Advocating for Open Access ~ libfocus - Irish library blog | Open Access News from the RSP team | Scoop.it

"While some librarians are for- and some librarians are against- open access, I sit in the former camp. I am not going to preach about the benefits of OA, which are well documented, I’m just going to state that for me and others, including governments, the debate on OA is over. It is an inevitable progression of scholarly communication in the digital information age. Furthermore, it is an important evolution of science & knowledge. How we implement OA via Gold or Green is however worthy of discussion. It will be interesting to see how the UK fairs out in this regard, especially when most other English speaking countries and areas are going the Green route (USA, Ireland, Australia, EU).

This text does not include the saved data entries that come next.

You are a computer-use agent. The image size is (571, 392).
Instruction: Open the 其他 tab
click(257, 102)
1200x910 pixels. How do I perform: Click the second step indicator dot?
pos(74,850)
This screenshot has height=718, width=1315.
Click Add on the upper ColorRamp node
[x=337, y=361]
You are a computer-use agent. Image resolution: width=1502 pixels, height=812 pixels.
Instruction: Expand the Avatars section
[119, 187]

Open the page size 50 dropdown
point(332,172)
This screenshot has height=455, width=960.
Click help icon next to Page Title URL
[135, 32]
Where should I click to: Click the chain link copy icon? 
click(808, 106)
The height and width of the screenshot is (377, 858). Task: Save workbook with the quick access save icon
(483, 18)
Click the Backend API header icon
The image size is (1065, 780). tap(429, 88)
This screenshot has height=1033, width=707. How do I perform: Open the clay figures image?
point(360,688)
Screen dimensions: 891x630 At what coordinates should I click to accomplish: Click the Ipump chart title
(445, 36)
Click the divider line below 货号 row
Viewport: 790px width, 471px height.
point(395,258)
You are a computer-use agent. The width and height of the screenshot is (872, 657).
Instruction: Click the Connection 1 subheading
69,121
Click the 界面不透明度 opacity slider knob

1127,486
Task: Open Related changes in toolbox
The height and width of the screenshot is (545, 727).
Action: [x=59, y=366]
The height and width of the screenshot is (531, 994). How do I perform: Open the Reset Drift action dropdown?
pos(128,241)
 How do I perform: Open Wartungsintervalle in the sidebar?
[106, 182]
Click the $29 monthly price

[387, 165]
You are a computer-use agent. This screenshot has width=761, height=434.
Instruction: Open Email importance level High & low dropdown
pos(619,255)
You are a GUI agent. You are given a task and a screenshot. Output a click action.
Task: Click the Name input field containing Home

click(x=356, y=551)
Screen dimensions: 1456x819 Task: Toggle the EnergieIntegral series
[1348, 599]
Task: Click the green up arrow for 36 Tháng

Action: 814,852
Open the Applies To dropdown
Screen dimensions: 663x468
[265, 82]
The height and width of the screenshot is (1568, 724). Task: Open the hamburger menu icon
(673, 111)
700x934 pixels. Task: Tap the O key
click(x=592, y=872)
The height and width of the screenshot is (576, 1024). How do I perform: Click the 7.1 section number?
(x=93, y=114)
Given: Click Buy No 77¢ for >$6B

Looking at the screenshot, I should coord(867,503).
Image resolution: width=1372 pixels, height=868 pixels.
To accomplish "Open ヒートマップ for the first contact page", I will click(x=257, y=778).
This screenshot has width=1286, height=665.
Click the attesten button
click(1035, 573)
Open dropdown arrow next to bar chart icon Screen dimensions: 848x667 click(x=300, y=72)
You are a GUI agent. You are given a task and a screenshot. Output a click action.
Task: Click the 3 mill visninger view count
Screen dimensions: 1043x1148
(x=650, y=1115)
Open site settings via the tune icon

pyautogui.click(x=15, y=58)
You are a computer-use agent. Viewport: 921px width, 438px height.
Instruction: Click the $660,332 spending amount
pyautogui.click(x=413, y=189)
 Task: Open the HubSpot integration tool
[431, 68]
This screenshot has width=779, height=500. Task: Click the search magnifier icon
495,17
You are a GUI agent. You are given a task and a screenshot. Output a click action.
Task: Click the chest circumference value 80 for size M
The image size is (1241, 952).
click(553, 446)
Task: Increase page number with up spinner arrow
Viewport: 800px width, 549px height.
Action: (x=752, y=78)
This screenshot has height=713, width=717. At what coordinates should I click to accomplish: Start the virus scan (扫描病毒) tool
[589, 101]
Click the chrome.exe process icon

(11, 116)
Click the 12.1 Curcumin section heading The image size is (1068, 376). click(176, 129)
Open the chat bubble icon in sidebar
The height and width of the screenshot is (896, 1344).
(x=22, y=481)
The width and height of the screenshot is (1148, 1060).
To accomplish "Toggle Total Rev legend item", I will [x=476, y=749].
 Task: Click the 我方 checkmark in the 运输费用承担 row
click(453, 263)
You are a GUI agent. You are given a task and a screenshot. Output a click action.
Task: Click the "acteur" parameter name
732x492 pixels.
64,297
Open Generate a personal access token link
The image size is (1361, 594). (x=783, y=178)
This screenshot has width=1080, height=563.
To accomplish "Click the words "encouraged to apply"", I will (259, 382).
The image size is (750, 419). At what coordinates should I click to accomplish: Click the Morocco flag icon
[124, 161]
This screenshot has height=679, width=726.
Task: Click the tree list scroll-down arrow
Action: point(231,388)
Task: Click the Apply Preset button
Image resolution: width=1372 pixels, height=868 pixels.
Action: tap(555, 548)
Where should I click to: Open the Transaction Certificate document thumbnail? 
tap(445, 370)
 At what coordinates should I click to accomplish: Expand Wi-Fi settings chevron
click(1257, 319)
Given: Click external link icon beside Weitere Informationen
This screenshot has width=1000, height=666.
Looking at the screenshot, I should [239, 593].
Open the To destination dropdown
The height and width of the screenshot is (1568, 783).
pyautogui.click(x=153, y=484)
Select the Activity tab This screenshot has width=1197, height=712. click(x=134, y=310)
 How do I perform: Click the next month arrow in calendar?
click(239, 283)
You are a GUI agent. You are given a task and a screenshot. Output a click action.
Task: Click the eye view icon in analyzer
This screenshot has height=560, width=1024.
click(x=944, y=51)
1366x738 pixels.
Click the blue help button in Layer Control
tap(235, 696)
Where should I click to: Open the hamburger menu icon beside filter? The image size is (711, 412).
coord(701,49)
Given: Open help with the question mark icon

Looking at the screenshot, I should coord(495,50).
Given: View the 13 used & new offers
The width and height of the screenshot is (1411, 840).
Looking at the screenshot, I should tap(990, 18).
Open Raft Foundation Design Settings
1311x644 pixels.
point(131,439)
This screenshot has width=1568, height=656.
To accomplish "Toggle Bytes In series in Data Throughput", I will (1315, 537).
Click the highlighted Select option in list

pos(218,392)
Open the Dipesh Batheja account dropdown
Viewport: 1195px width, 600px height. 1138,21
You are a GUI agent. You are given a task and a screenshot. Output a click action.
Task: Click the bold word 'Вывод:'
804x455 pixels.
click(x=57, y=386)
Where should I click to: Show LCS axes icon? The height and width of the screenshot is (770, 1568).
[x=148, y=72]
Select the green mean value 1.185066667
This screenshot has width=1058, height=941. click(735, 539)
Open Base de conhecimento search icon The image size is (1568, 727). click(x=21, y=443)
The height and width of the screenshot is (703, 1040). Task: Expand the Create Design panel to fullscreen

 When advocating for OA I find it is useful to start with policy and it’s important to keep up to date with this area as it is evolving. For a good global overview on OA policies please see this Canadian overview and this Australian overview. The next challenge is infrastructure and the EU has been stepping up progress in this regard, by providing a dedicated site with resources for Repository Managers, Researchers & Project Co-Coordinators on OpenAire. In some EU countries (Denmark, Bulgaria, Croatia, Finland, Germany, Hungary, Iceland, Ireland, Italy, Lithuania, Netherlands, Norway, Romania, Slovakia, Spain, Sweden, Turkey, UK) national open access groups have formed to look at policy and its implementation particularly with regard to Horizon 2020 funded projects across European countries."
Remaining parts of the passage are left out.